If the current nightmare scenario would come true, and NATO would experience a significant split, one of the more likely scenarios is a reforming of smaller alliances by countries which share the same outlook on national threats in general and the Kremlin in particular. These ‘non-moderated’ alliances would be smaller, but their greater cohesion would also mean that their response time would be faster and that their unity would be harder to manipulate. As such they would be a new kind of adversary for Putin, and one which the current Russian campaign would be ill-suited to meet.

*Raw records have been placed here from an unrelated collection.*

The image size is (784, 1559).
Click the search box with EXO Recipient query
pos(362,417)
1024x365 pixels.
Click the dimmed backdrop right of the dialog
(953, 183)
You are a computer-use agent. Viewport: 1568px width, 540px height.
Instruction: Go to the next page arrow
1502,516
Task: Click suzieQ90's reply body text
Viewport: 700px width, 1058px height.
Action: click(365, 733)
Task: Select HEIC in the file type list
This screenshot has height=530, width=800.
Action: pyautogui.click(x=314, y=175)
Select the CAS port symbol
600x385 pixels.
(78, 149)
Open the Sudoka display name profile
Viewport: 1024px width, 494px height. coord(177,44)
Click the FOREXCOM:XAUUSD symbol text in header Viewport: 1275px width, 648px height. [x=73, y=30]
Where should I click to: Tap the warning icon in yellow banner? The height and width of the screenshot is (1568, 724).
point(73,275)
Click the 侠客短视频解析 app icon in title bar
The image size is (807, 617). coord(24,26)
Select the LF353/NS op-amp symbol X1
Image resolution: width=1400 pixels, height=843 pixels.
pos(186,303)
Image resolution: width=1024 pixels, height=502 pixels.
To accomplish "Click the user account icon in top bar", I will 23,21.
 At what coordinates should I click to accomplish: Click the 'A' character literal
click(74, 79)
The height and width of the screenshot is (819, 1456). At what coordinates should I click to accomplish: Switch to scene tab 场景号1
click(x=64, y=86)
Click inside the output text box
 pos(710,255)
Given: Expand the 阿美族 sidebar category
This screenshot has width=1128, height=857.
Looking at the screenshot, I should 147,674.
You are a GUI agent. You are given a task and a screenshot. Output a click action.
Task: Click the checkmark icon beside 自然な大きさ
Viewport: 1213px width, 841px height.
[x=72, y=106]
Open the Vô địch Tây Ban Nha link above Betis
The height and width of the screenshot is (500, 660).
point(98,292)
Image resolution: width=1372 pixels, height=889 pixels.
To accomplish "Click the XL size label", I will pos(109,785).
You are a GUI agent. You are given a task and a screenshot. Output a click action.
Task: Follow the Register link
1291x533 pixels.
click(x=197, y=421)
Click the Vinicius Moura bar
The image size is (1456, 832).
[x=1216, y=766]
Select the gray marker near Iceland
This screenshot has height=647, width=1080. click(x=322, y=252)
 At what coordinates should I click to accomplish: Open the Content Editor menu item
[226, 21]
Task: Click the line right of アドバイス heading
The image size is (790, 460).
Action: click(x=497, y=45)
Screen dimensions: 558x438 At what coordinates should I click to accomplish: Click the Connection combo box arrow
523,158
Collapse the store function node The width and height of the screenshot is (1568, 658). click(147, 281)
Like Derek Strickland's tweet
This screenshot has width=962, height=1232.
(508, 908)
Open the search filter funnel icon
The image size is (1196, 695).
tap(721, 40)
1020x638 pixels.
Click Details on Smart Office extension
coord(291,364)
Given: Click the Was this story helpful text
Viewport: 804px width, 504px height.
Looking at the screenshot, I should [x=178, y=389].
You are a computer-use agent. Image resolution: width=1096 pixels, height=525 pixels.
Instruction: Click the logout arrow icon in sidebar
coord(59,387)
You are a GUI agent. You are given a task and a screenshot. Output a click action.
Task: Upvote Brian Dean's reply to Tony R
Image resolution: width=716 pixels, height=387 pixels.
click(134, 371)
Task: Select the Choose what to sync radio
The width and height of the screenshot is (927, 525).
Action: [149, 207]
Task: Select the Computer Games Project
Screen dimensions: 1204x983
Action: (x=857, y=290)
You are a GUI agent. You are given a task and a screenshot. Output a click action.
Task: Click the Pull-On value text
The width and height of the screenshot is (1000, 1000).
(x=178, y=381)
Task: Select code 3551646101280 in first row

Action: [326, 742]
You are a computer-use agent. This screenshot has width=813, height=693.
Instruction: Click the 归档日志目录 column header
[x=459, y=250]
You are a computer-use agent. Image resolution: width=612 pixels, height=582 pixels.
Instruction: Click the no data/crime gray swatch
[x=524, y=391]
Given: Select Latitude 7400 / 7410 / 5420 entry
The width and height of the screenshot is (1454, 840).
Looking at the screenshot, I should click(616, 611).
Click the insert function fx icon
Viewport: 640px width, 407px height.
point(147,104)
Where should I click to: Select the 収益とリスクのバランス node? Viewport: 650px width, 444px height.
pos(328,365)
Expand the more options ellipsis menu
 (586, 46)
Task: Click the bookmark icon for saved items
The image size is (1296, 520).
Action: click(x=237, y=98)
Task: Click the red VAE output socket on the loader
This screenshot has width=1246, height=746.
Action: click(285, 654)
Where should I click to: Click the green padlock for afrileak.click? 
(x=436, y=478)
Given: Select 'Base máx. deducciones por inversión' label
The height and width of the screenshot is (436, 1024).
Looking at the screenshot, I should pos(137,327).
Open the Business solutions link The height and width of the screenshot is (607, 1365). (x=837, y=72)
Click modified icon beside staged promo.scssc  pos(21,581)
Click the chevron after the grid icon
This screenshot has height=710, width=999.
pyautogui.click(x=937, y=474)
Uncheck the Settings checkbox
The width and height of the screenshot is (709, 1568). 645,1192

On the flip side, as Russia lacks both the economic and conventional military muscle to warrant any kind of superpower status, its claim to greatness rests largely on two things: history and nuclear weapons. If its historical benefits are blunted, e.g. with the security council becoming less relevant due to a shift away from law-based international order, the only thing remaining is the nuclear threat. If we would see a shift to the smaller NMA’s described above, this would cause a real risk of proliferation to counter what would otherwise be a highly asymmetrical threat scenario in case none of the current NATO nuclear states would join the ‘Wary’-faction.
For Finland, a re-aligning of alliances might provide interesting opportunities, but it still would not cover the basic fact that the defence forces in their current form lack funding. In my opinion, the recent talk about increasing the wartime strength is premature, as it seems doubtful that the defence forces would be able to properly equip even the current force according to the needs of the modern battlefield.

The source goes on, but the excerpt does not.